The educational wants and the societal needs of Black students and parents were regurgitated by the interim provincial report that was released a few weeks ago.

While Lewis thought the Rae government would be the vanguard of much-needed change, and much of his work on the racism in the school system at the time, would be welcomed, it was simply ignored or discarded by the following regime.

In the spring of 1992, a jury acquitted four Los Angeles police officers caught on tape beating Rodney King. It sparked riots across L.A. and elsewhere, including Toronto. Two days before a planned protest by Canada’s Black Action Defence Committee outside the U.S. consulate, Toronto police shot and killed Raymond Lawrence, a 22-year-old Black man. It was the fourth killing of a Black person by police in the area in as many years, and led to what was later called the Yonge Street Riots.

Lewis saw the seeds of discontent when he talked to students in the classrooms. He offered recommendations to confront systemic racism in the criminal justice, law enforcement, employment and education systems.

In 2015, the Ontario Alliance of Black School Educators noted that the employment of visible minority elementary and secondary teachers across the province fell 50 percent short of Ontario’s demographic makeup.

Lewis sees both the legacy of his report and the current operations of the Ontario Anti-Racism Directorate as part of a longer process that is not only far from over but requires sustained political will if it’s ever going to succeed.

Enter leaders just like McDonald.

She has lived the experience, knows how the system works against those trying to reform it and seems fearless in the face of those who wish for her to fail.

She has led the movement to take on the board, standing up to the shameful behaviour of people like Joshua and fellow trustee Sue Lawton, who tried to shut down Black voices demanding answers in the face of the “McCriminal” comment.

PDSB Trustee Sue Lawton chaired a meeting when she prevented Black parents from speaking and wrongly claimed Trustee William Davies never made the "McCriminal" comment, which he later admitted to.
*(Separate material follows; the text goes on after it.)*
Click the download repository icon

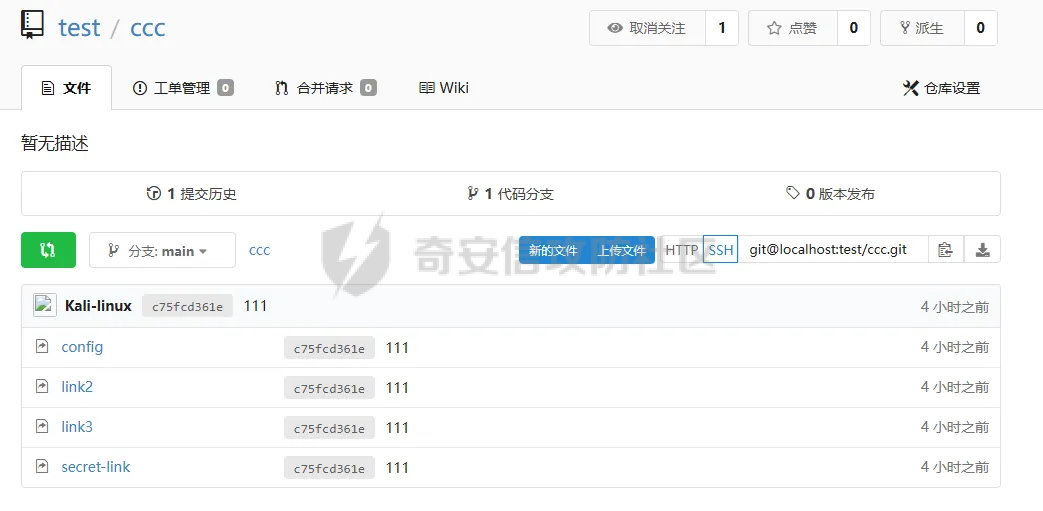coord(982,250)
Despite obvious obstruction by white members, McDonald made them look like amateurs as she deftly brought the problems to light.
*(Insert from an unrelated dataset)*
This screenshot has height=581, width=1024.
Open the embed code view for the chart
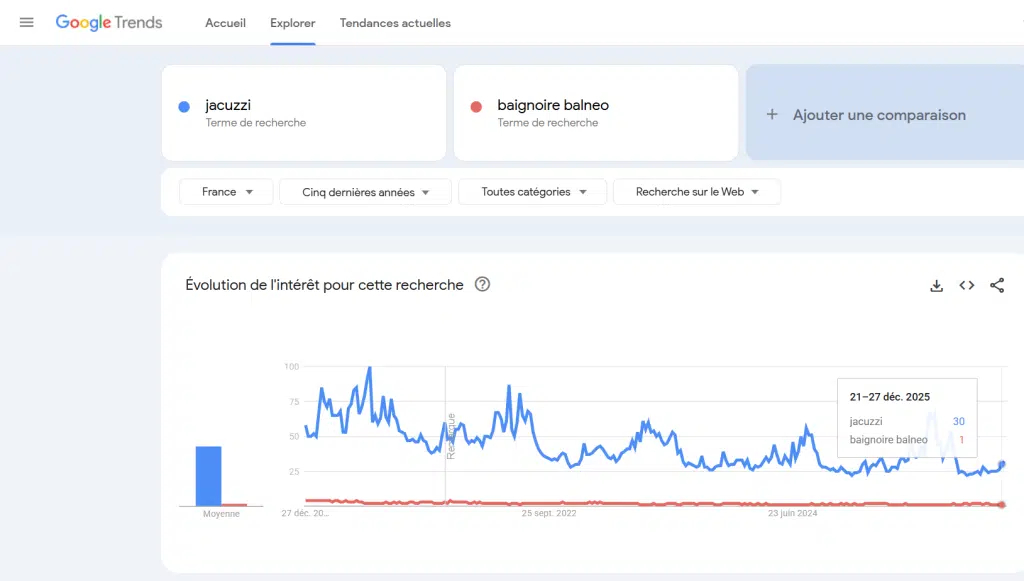coord(966,285)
But she will need people like Lewis and Lecce, those closer to the largest levers of power, many of them white, to help, or at least not get in her way.

In Obama’s final speech before leaving office, he quoted from Atticus Finch, the controversial white lead character in To Kill a Mockingbird: “You never really understand a person until you consider things from his point of view. Until you climb into his skin and walk around in it.”

That’s what those putting together the province’s report on the PDSB hope to do, and rolling it out during Black History Month, will make it all the more prescient.

Hopefully, they’ll come up with some firm guidelines on equity, hiring, and not let the cliques that have run the PDSB in the past, avoid facing the post-race reality that confronts them in this new decade.

It’s a complicated problem that needs input from all the stakeholders. Peel can set a standard for other jurisdictions across the province. After all, it is the most diverse region and its board should be a leader in equity and inclusion.

Unlike the pathetic government legacy of inhuman treatment toward our First Nations, the provincial review of anti-Black racism in the local school board is an opportunity for the Ford government to show it can be progressive.

The premier has just announced the start of his 2022 re-election campaign.  

With his approval rating on the education file sinking like a stone due to the ongoing labour unrest, the report set to be issued at the culmination of Black History Month could help his fortunes with hundreds of thousands of families.

And it could finally send a message to the PDSB – get on board, or get out of the way.